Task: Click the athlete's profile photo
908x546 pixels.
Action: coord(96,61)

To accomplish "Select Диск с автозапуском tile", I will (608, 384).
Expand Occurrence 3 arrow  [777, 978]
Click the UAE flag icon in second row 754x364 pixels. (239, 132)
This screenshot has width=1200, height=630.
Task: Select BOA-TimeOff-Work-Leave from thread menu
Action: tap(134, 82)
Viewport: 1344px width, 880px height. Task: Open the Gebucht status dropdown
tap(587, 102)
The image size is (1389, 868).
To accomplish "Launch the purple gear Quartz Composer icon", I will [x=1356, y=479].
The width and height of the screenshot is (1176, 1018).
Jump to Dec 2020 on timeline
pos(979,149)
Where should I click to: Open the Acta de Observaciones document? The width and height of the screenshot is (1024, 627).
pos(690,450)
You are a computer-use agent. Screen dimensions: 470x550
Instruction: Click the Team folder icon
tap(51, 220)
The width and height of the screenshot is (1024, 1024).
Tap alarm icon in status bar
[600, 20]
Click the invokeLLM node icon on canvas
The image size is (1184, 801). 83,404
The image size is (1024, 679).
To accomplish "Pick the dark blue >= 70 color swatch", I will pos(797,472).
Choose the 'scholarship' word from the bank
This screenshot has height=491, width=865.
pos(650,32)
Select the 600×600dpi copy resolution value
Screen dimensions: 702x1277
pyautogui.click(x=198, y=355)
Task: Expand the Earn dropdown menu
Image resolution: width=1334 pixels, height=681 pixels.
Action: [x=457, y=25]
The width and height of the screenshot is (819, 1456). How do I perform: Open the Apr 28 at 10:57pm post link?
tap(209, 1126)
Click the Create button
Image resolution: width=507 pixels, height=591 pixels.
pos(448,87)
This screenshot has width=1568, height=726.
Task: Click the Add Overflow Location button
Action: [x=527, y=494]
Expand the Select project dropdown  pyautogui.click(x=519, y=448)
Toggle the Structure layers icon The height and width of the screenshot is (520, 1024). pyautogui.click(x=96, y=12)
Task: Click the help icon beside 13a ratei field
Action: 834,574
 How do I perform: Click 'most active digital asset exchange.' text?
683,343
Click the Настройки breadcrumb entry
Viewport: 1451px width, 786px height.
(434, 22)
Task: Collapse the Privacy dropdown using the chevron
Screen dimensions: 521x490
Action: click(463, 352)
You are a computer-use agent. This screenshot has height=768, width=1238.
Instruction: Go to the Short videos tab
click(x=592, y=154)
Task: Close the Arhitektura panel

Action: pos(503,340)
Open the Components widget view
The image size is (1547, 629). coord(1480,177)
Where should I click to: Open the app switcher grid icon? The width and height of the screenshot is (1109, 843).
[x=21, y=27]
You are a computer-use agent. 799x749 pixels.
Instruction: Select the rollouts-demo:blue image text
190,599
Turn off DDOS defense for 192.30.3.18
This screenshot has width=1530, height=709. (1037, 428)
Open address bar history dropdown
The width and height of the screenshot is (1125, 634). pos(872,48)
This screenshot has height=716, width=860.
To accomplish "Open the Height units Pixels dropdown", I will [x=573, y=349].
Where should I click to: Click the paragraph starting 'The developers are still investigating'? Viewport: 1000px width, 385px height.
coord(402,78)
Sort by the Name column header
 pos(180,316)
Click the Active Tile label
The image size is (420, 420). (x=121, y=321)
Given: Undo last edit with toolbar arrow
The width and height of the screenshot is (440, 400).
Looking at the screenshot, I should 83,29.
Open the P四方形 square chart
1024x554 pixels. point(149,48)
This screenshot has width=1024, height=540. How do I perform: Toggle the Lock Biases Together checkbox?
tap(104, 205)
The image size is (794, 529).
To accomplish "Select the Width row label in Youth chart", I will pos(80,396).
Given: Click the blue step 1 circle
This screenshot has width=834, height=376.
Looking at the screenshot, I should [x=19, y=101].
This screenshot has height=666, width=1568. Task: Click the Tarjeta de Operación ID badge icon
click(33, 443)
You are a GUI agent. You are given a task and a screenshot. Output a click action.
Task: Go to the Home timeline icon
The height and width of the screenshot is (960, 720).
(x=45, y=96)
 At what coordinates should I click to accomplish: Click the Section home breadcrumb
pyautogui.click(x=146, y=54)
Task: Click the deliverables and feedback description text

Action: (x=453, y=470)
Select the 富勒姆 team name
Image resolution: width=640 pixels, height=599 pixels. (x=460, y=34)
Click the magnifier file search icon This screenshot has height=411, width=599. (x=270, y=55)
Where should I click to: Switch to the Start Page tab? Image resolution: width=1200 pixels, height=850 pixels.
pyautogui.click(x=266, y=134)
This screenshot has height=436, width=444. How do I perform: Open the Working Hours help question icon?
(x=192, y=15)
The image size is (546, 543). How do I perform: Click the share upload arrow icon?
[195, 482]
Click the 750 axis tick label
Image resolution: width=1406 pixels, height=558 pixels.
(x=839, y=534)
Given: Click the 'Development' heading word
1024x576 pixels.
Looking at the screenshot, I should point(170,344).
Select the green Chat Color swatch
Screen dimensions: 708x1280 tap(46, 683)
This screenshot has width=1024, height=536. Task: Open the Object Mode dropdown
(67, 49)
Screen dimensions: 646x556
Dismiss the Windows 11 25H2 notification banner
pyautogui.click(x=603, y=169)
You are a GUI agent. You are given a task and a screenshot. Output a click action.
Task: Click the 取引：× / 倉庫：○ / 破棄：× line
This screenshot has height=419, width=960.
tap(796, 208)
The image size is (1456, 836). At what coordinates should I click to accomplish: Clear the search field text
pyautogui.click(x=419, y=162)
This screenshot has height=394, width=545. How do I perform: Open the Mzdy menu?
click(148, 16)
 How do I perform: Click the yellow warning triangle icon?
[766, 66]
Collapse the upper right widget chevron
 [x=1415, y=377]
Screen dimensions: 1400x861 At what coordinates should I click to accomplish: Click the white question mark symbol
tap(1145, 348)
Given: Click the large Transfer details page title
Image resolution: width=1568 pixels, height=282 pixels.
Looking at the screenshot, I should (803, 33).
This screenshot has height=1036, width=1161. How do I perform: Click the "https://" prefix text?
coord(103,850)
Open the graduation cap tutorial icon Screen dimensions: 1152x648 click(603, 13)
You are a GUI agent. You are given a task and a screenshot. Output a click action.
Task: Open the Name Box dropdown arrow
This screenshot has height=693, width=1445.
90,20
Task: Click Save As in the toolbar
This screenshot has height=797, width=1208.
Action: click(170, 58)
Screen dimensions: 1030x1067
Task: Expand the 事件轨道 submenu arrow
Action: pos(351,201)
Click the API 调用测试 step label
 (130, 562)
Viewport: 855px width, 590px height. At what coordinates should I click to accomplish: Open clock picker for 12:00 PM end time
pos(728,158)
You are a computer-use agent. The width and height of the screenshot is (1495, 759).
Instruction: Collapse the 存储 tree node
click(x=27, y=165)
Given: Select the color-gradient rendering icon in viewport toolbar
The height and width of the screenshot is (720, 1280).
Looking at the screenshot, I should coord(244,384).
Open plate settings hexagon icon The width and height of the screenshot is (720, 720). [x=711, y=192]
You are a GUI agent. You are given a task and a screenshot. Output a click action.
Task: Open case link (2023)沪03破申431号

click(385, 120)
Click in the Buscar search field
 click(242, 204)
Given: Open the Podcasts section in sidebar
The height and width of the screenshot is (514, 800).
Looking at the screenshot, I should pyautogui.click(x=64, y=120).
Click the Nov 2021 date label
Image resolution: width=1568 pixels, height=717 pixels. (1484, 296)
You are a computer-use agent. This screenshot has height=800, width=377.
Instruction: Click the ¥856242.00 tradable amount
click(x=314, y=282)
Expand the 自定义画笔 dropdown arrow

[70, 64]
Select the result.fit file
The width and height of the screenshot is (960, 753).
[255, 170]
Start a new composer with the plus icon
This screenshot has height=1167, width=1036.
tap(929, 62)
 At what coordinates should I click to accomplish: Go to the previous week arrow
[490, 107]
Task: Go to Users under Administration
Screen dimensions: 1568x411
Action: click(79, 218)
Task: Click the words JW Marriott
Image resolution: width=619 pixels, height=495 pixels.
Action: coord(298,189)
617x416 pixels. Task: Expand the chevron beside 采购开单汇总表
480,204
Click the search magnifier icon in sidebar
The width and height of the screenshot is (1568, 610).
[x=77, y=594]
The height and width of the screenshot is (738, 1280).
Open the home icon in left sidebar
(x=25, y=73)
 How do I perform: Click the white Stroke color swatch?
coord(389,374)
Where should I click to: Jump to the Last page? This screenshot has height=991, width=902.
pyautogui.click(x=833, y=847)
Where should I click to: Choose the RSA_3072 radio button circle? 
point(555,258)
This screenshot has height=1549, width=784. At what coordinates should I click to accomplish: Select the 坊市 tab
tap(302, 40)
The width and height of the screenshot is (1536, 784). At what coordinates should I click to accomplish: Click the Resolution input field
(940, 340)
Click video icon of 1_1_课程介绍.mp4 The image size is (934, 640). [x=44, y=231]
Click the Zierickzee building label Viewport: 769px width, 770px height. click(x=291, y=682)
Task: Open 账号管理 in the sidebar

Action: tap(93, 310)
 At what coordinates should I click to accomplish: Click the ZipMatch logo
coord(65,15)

YOUR INSTRUCTIONS – Within the data above, the span starting at the line containing "The image size is (1024, 679)." and ending at the line containing "Task: Expand the Earn dropdown menu" is to be retyped exactly, with no other lines.

SOLUTION FOR THIS PROBLEM –
The image size is (1024, 679).
To accomplish "Pick the dark blue >= 70 color swatch", I will pos(797,472).
Choose the 'scholarship' word from the bank
This screenshot has height=491, width=865.
pos(650,32)
Select the 600×600dpi copy resolution value
Screen dimensions: 702x1277
pyautogui.click(x=198, y=355)
Task: Expand the Earn dropdown menu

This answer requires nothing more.